**EXERCISE OBJECTIVE**
Return the records exactly as they are.

═════ EXTRACTED DATA ═════

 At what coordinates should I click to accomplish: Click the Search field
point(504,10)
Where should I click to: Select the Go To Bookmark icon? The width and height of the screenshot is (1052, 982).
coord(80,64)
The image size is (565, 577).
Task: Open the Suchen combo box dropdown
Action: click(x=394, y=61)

═════

**TASK ANSWER**
 At what coordinates should I click to accomplish: Click the Search field
point(504,10)
Where should I click to: Select the Go To Bookmark icon? The width and height of the screenshot is (1052, 982).
coord(80,64)
The image size is (565, 577).
Task: Open the Suchen combo box dropdown
Action: click(x=394, y=61)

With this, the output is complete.